42. Alongside the age of the deceased I have also taken into account life’s other vicissitudes not restricted to ill health that could cut short one’s working life. For such vicissitudes I would adopt a multiplier of five (5) years. I find no reason to make me interfere with the dependency ratio of 1/3.
43. On the issue of the average income, the appellants were of the opinion that the sum of Kshs.150, 000/= was on the higher side. This is because the evidence adduced by the respondents on bank statements was not sufficient. They were of the opinion that the average income should have been kshs. 80,000/=.
44. The respondent on the other hand, is of the opinion that the figure of Kshs. 150,000/= adopted by the trial court was reasonable but on the lower side and urges the court not to interfere with it. She testified that the deceased was entirely responsible for family provisions.
45. I have perused the original record and the record of appeal at pages 127– 136 (at the bottom) which are the deceased’s statements of account from standard chartered bank from 1st November 2011 – 30th June 2012. The credits in the said account are well captured by the appellants’ counsel at paragraph 15 of his written submissions as follows:
a) In November 2011, the credit in the deceased account was Ksh. 31,500/=
b) In December 2011, the credit in the deceased account was Ksh. 402,589.55
c) In January 2012, the deceased account was credited with Ksh. 45,000/=
d) In February 2012, there were no credits in the deceased account
e) In March 2012, the credits in the deceased account were ksh 138,910
f) In April 2012, the deceased account was credited with Ksh. 221,400 and
g) In May 2012, the deceased account was credited with Kshs. 101,250/=
46. Other than the above I have not seen any statement showing that he earned Kshs 765,250/= in the month of his demise as stated by the learned trial Magistrate. The Hon. Magistrate rightly found that the deceased’s nature of work never had a constant income. She then found that on average he earned Ksh. 150,000/= which she used as the multiplicand.

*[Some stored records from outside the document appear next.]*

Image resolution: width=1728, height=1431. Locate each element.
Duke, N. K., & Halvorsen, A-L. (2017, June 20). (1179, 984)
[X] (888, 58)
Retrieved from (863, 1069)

47. Considering the above I am of the view that there was not sufficient material placed before the court for it to fully determine the deceased’s monthly earnings. A monthly average of the credits comes to about Ksh. 134,000/= for 7 months. A wider period would have placed the court in a better position to determine the deceased’s monthly earnings. I am sure the Bank would have availed that if it had been requested to. After balancing all the above I adopt a multiplicand of Kshs. 120,000/= which works out as follows: 120,000 x 12 x 5 x 1/3 = 2,400,000/=
48. The award should therefore work out as follows;
Pain & suffering.........................................Kshs . 50,000/=
Loss of expectation of life.........................Kshs. 100,000/=
Loss of dependency................................Kshs. 2,400,000/=
Special damages............................................Kshs. 16,780/=
49. I set aside the judgment by the lower court and substitute it with one in favour of the appellant in the sum of Kshs. 2,566,780/= (Kenya shillings two million, five hundred and sixty six, seven hundred and eighty only) plus costs and interest.
DELIVERED ONLINE, SIGNED AND DATED THIS 23RD DAY OF SEPTEMBER, 2021 NAIROBI.